• _What to do_: Every record must be retyped exactly as it reads.

• _Material for this task_:
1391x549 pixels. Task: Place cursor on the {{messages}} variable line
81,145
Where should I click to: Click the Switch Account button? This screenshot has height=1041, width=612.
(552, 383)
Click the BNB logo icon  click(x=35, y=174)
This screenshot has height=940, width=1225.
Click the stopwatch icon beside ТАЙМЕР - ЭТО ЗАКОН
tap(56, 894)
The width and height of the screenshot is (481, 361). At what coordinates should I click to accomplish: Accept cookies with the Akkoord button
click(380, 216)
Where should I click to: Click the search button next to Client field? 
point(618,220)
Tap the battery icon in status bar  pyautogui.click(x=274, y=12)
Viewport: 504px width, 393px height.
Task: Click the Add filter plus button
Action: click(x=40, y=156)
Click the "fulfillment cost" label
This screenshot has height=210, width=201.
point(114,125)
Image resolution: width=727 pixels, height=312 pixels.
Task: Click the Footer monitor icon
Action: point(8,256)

• _Written response_:
1391x549 pixels. Task: Place cursor on the {{messages}} variable line
81,145
Where should I click to: Click the Switch Account button? This screenshot has height=1041, width=612.
(552, 383)
Click the BNB logo icon  click(x=35, y=174)
This screenshot has height=940, width=1225.
Click the stopwatch icon beside ТАЙМЕР - ЭТО ЗАКОН
tap(56, 894)
The width and height of the screenshot is (481, 361). At what coordinates should I click to accomplish: Accept cookies with the Akkoord button
click(380, 216)
Where should I click to: Click the search button next to Client field? 
point(618,220)
Tap the battery icon in status bar  pyautogui.click(x=274, y=12)
Viewport: 504px width, 393px height.
Task: Click the Add filter plus button
Action: click(x=40, y=156)
Click the "fulfillment cost" label
This screenshot has height=210, width=201.
point(114,125)
Image resolution: width=727 pixels, height=312 pixels.
Task: Click the Footer monitor icon
Action: point(8,256)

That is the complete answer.